Actor picture

Rust Scraper

lukaskrivka/rust-scraper

Speed of light scraping with Rust programming language! This is an early alpha version for experimenting, use at your own risk!

Rust Scraper

Speed of light scraping with Rust programming language

This is super early version for experimentation. Use at your own risk!

Rust is one of the fastest programming languages out there.

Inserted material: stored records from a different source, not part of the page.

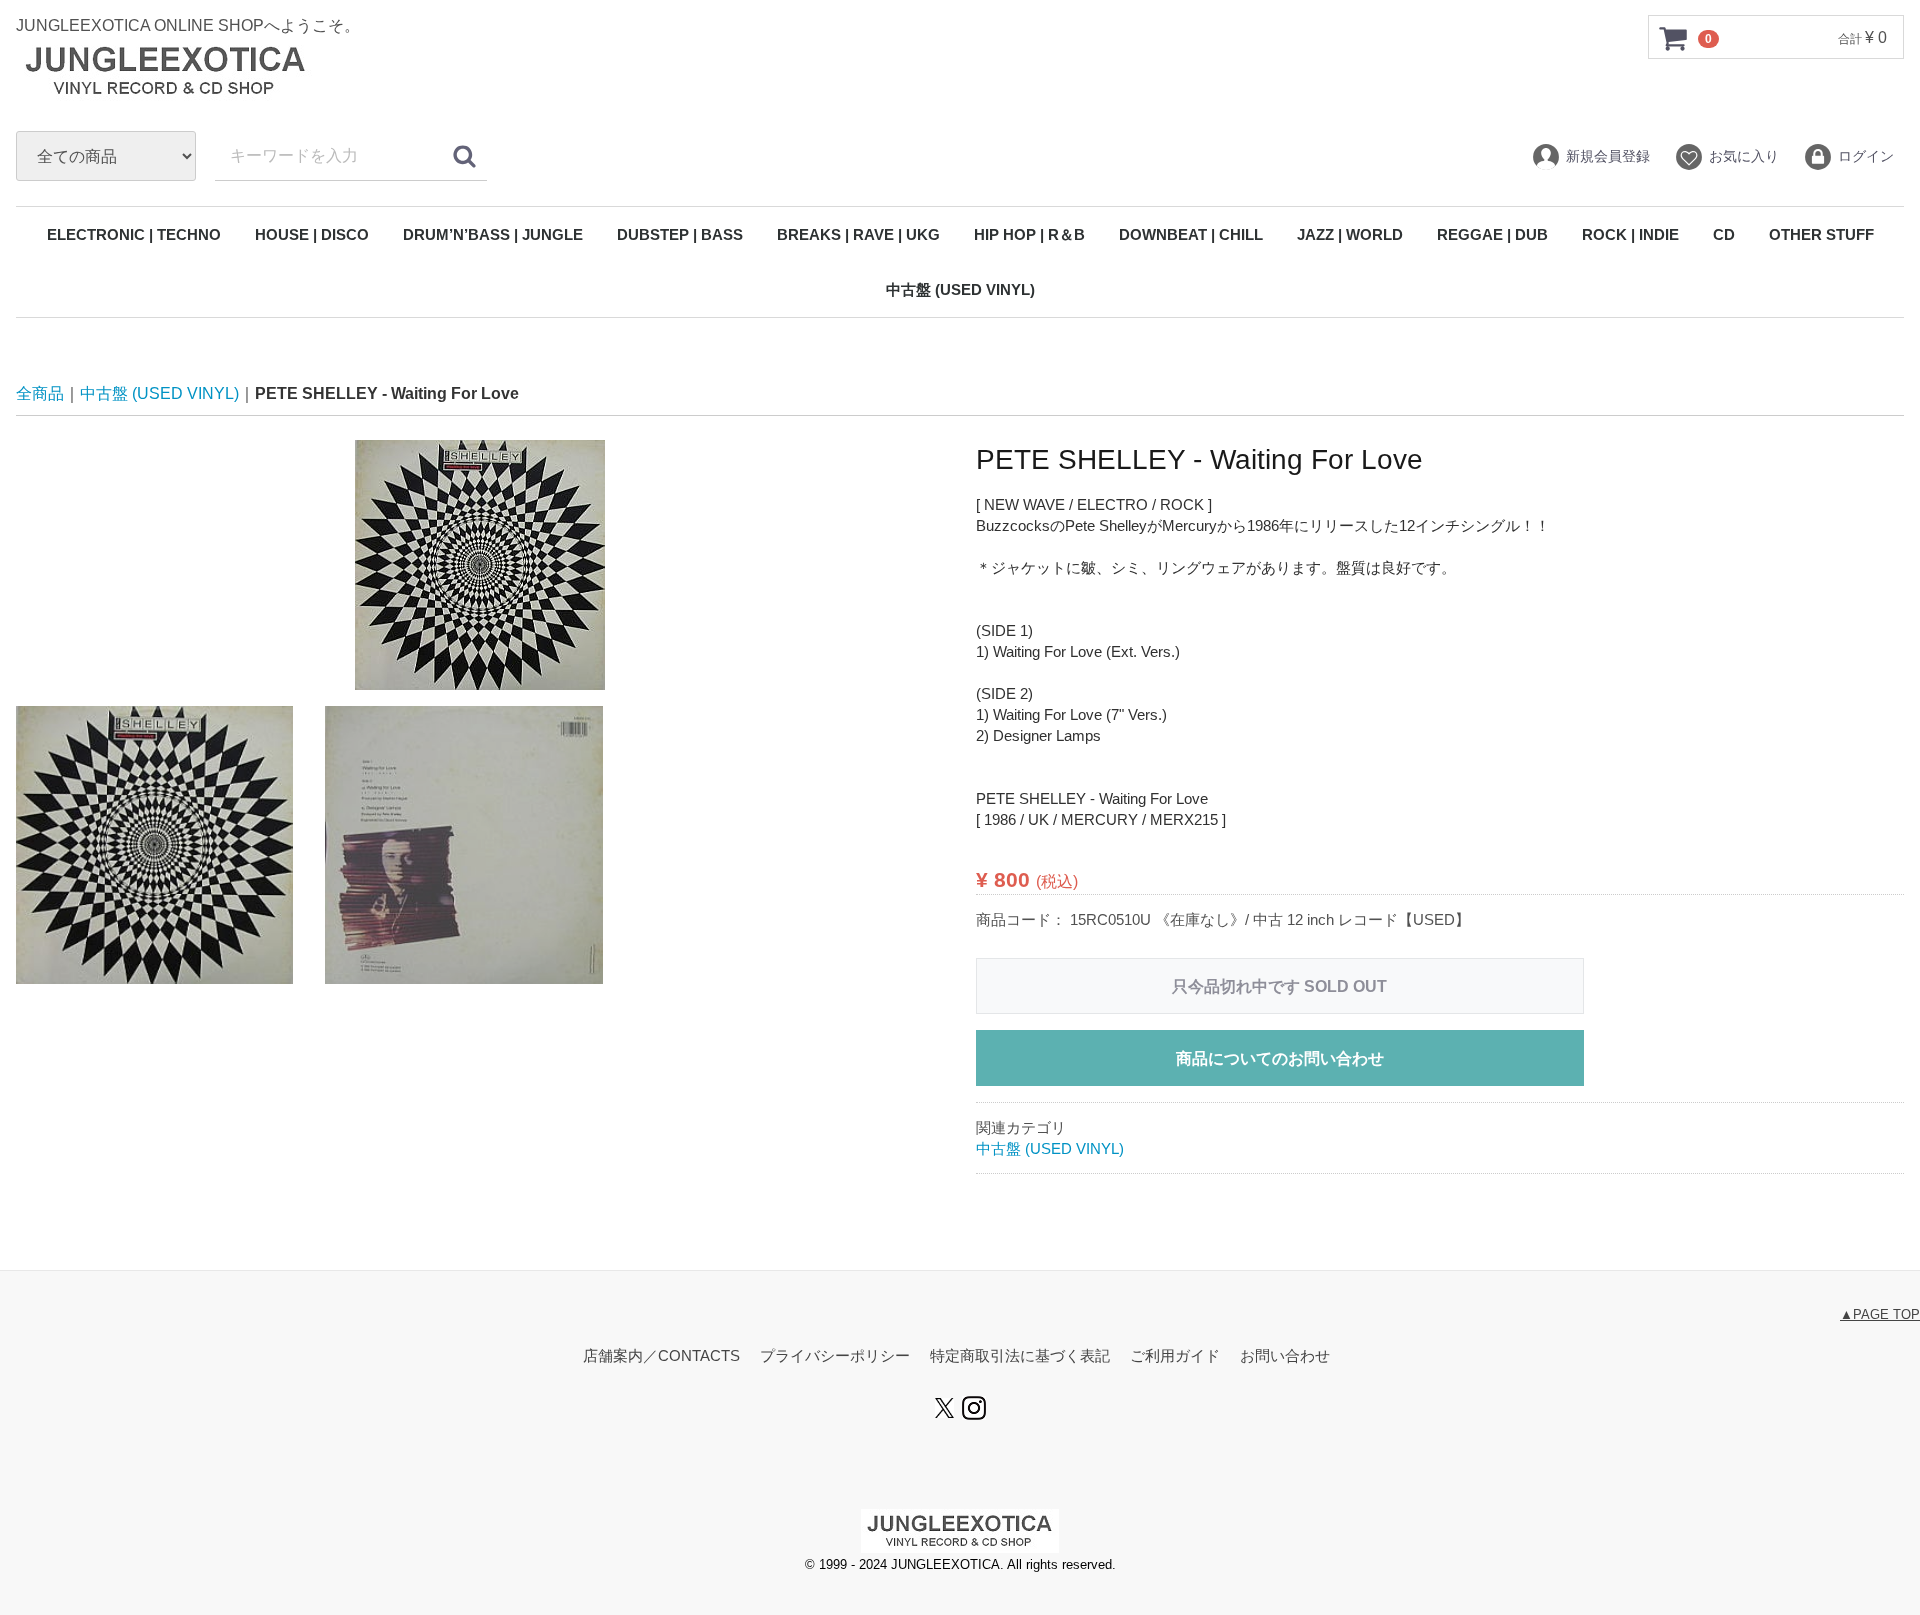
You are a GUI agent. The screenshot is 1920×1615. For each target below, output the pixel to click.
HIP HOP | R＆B (1029, 234)
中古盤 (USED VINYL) (960, 289)
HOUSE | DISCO (312, 234)
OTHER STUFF (1821, 234)
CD (1724, 234)
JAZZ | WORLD (1350, 234)
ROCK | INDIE (1630, 234)
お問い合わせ (1285, 1356)
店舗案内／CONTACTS (661, 1356)
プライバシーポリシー (835, 1356)
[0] (1674, 38)
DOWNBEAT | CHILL (1191, 234)
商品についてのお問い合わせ (1280, 1058)
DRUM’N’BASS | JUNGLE (493, 234)
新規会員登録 (1608, 156)
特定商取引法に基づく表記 (1020, 1356)
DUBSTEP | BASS (680, 234)
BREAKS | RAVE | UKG (858, 234)
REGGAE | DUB (1492, 234)
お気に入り (1744, 156)
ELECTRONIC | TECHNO (134, 234)
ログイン (1866, 156)
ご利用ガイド (1175, 1356)
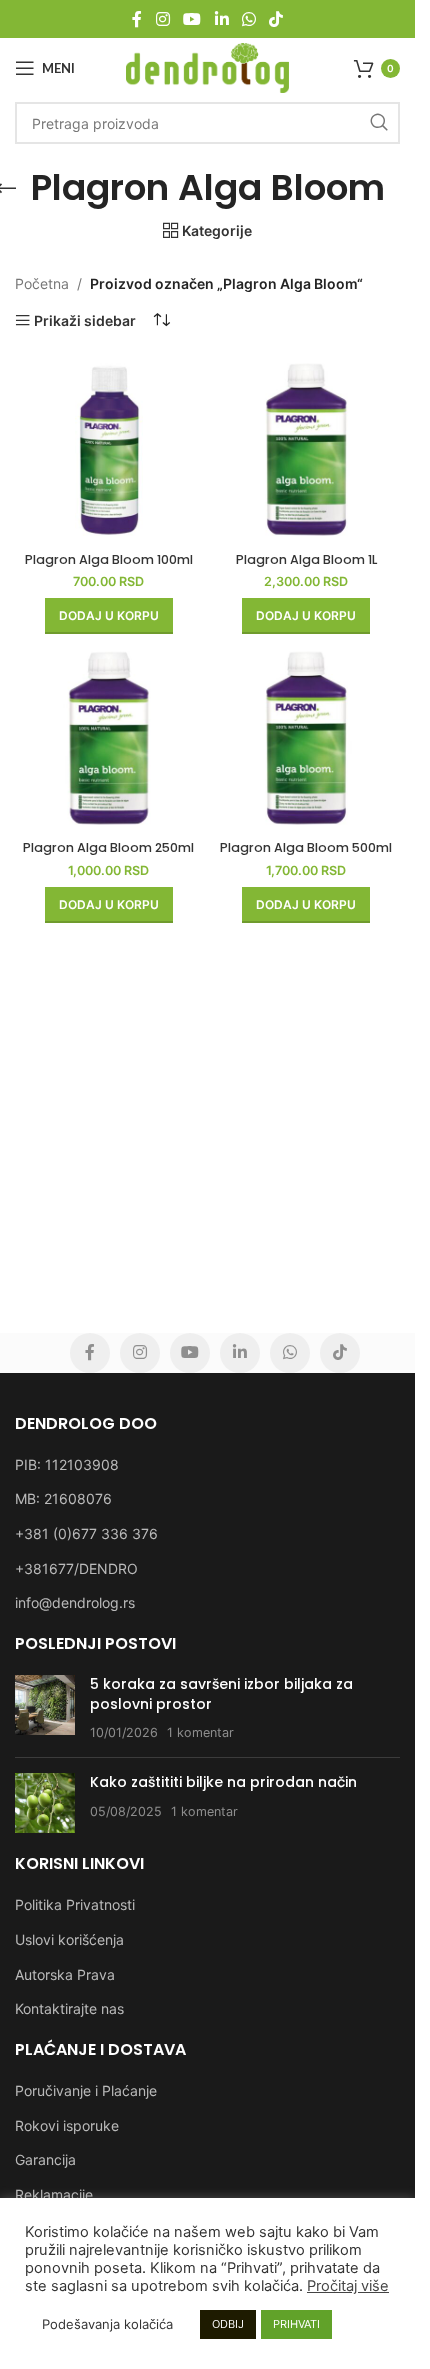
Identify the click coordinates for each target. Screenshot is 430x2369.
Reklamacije (54, 2194)
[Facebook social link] (137, 19)
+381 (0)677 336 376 (86, 1533)
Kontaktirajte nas (69, 2008)
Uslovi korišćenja (69, 1939)
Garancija (45, 2159)
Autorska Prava (65, 1974)
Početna (42, 283)
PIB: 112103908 (67, 1464)
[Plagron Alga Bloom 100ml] (109, 450)
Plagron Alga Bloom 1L (306, 559)
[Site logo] (207, 66)
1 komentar (200, 1732)
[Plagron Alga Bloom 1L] (307, 450)
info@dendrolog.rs (75, 1602)
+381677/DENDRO (76, 1568)
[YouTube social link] (192, 19)
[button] (109, 616)
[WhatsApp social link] (248, 19)
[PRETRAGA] (379, 123)
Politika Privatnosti (75, 1904)
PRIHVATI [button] (296, 2324)
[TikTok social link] (275, 19)
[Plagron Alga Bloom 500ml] (307, 738)
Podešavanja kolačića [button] (107, 2324)
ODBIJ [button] (228, 2324)
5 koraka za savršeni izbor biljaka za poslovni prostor (221, 1694)
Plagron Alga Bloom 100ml (109, 559)
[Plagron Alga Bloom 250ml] (109, 738)
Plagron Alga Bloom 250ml (108, 847)
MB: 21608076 (63, 1498)
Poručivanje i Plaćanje (86, 2090)
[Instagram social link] (162, 19)
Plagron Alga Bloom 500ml (306, 847)
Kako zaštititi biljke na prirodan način (223, 1782)
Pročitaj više (348, 2286)
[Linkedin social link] (221, 19)
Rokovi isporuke (67, 2125)
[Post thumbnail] (45, 1708)
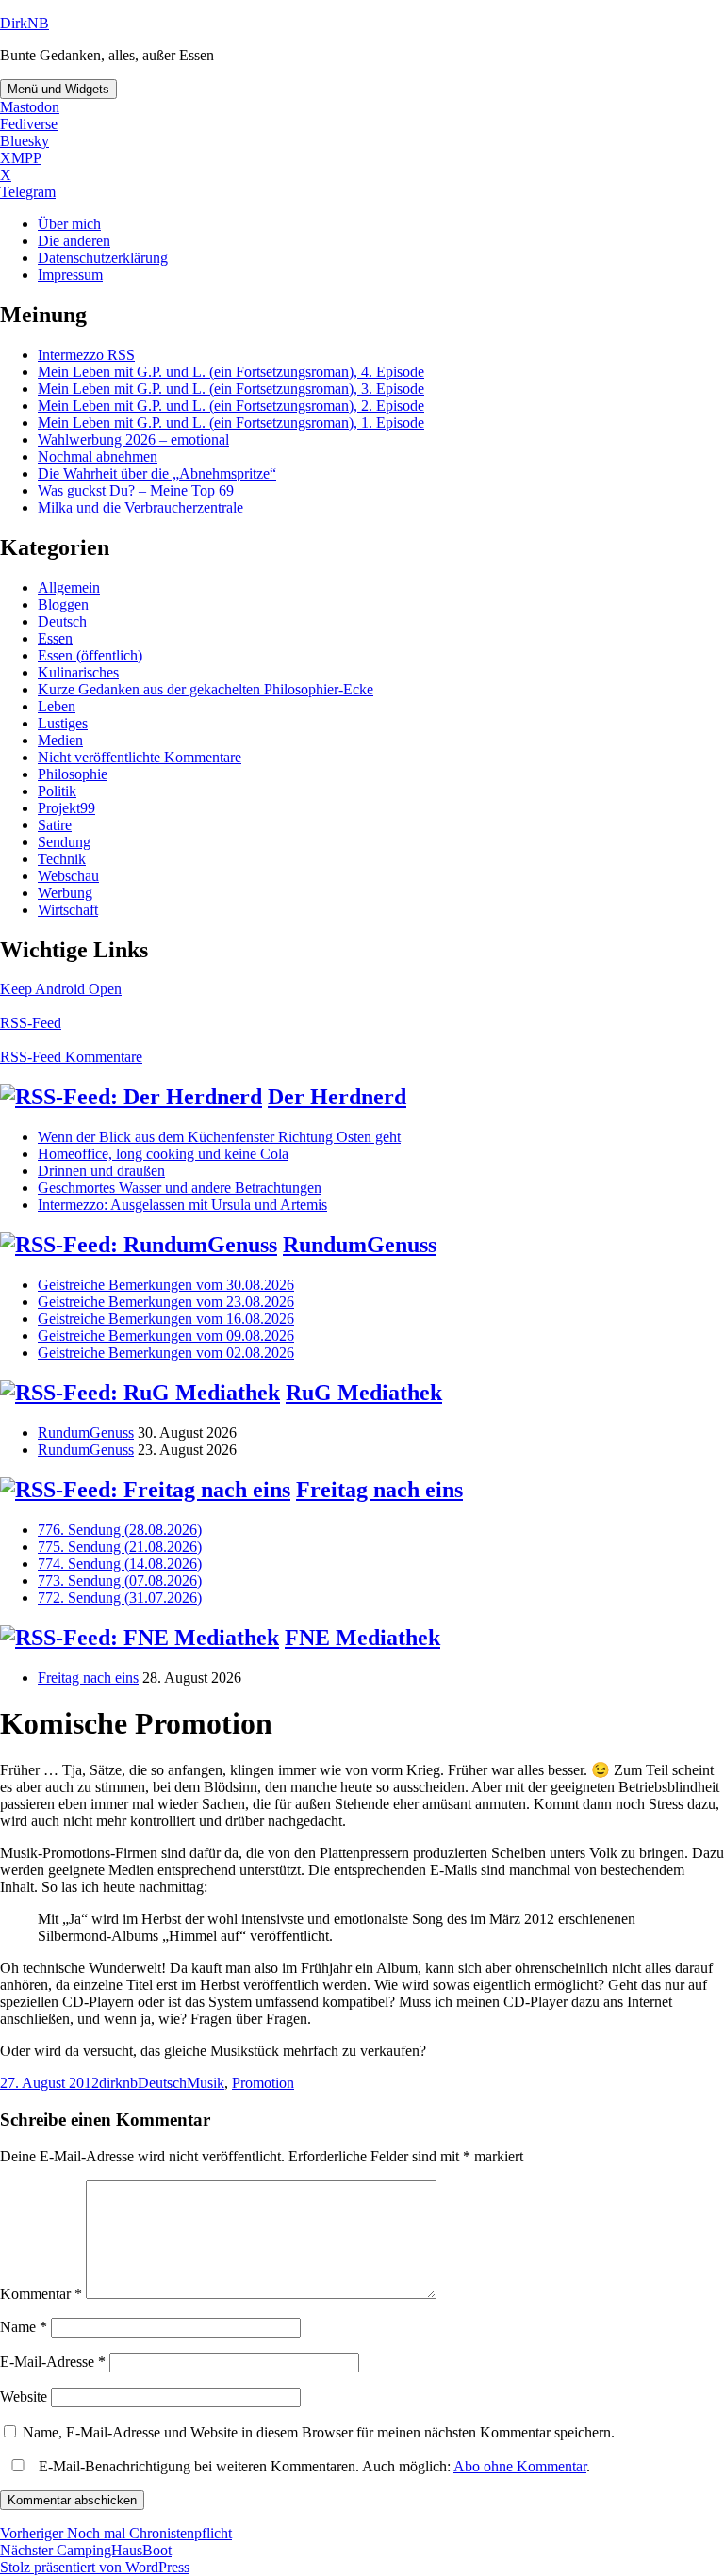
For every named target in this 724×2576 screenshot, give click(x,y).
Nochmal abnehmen (97, 456)
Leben (56, 706)
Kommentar (41, 2294)
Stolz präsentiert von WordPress (94, 2567)
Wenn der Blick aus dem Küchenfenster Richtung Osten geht (219, 1137)
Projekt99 (66, 808)
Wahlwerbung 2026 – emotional (133, 440)
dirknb (118, 2083)
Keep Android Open (61, 989)
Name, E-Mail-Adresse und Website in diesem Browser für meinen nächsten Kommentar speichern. (319, 2432)
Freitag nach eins (379, 1489)
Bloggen (63, 604)
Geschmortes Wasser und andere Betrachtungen (179, 1188)
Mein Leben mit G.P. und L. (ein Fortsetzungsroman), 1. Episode (231, 423)
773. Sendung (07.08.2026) (120, 1581)
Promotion (263, 2083)
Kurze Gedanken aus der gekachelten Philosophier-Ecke (205, 689)
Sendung (64, 842)
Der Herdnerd (337, 1096)
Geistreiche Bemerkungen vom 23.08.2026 (166, 1302)
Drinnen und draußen (101, 1171)
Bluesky (24, 141)
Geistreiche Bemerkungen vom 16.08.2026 (166, 1319)
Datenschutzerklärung (103, 258)
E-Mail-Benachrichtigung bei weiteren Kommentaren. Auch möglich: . (312, 2466)
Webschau (68, 876)
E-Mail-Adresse (53, 2362)
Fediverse (29, 124)
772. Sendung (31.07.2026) (120, 1598)
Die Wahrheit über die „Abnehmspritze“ (157, 473)
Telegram (28, 192)
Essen (55, 638)
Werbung (65, 893)
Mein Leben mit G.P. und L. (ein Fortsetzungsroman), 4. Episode (231, 372)
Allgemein (69, 587)
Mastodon (29, 107)
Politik (57, 791)
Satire (55, 825)
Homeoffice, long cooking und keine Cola (163, 1154)
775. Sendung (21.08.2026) (120, 1547)
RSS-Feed (30, 1023)
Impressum (70, 275)
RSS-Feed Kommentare (71, 1057)
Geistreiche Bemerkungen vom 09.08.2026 (166, 1336)
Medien (60, 740)
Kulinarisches (78, 672)
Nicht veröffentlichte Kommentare (139, 757)
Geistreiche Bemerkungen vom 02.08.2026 (166, 1353)
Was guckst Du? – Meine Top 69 (136, 490)
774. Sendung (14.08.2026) (120, 1564)
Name (23, 2327)
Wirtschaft (68, 910)
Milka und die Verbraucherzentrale (140, 507)
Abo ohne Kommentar (519, 2466)
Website (23, 2397)
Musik (205, 2083)
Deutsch (62, 621)
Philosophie (72, 774)
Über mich (69, 224)
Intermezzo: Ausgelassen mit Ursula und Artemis (182, 1205)
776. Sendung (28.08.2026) (120, 1530)
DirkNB (24, 23)
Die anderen (74, 241)
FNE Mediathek (362, 1637)
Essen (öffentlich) (90, 655)
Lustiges (63, 723)
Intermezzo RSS (86, 355)
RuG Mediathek (364, 1392)
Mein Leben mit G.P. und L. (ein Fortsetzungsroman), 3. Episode (231, 389)
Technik (62, 859)
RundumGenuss (359, 1244)
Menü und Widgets (58, 89)
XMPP (20, 158)
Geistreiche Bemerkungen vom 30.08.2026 (166, 1285)
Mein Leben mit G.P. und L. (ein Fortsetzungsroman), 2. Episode (231, 406)
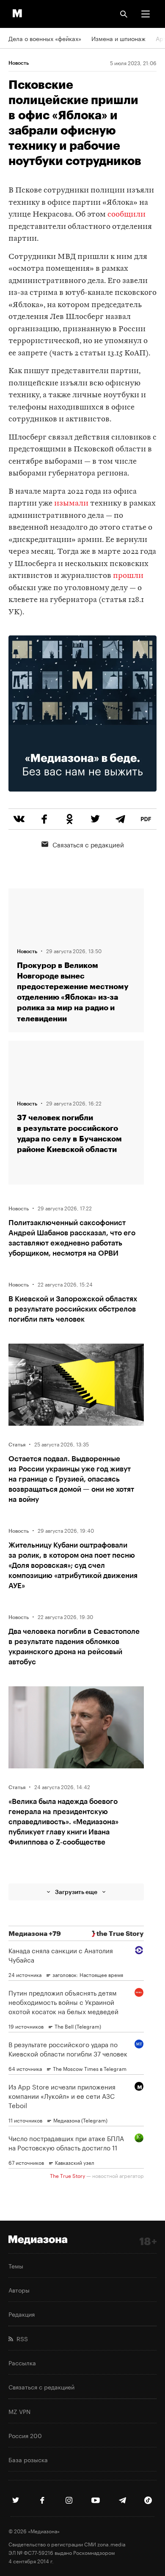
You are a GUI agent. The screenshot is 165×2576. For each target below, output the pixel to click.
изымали (71, 503)
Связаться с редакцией (88, 844)
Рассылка (22, 2362)
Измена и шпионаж (118, 38)
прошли (128, 576)
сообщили (126, 214)
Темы (15, 2265)
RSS (20, 2338)
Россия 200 (25, 2435)
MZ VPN (19, 2411)
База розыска (28, 2459)
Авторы (19, 2289)
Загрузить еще (76, 1891)
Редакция (21, 2313)
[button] (145, 13)
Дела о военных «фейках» (44, 38)
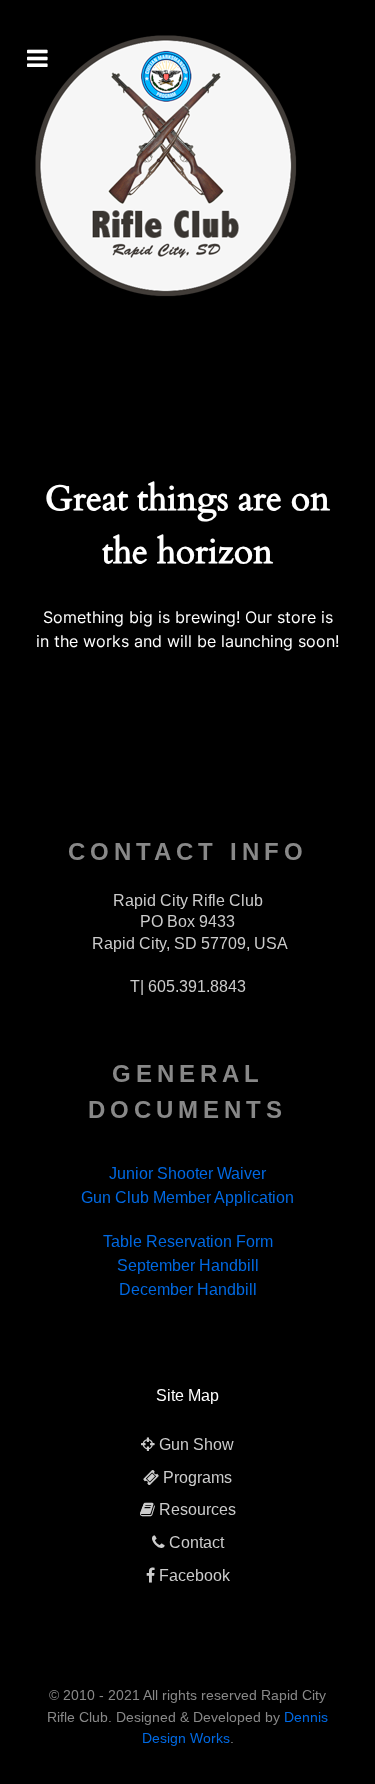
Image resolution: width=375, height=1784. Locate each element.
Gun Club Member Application (187, 1197)
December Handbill (188, 1289)
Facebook (194, 1575)
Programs (197, 1477)
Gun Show (196, 1444)
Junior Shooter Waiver (187, 1173)
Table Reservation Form (188, 1241)
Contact (196, 1542)
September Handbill (188, 1265)
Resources (197, 1509)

In many cases, it matches speed of C. Although JavaScript offer huge flexibility and development speed, we can use Rust to significantly speed up the crawling or reduce costs.

The main speed advantage it has is in HTML parsing where its efficient data structures come ahead of JavaScript.

Limitations of this actor (will be overcomed in the future)

  • This actor only works for scraping pure HTML websites (basically an alternative for Cheerio Scraper)
  • You can only provide static list of URLs, it cannot enqueue any more.
  • It doesn't have a page function, only simplified interface to define what should be scraped.
  • It cannot retry retry failed requests (they return null for the failed attributes)

Input

Input in a JSON object with these properties. You can also set it up on Apify platform with a nice UI.

  • startUrls (array(object)) Array of request objects. At the simplest level a request object looks like this: { "url": "http://example.com" }
  • proxy_settings (object) Proxy configuration of the actor. By default it uses automatic proxy but you can set it to None by passing { useApifyProxy: false }.
  • extact (object) Extraction config. This will determine how and what data will be extracted. Check Data extraction

Data extraction

You should provide extraction configuration object. Such object will define selectors to find on the page, what to extract from those selector and finally names of the fields that the data should be saved as.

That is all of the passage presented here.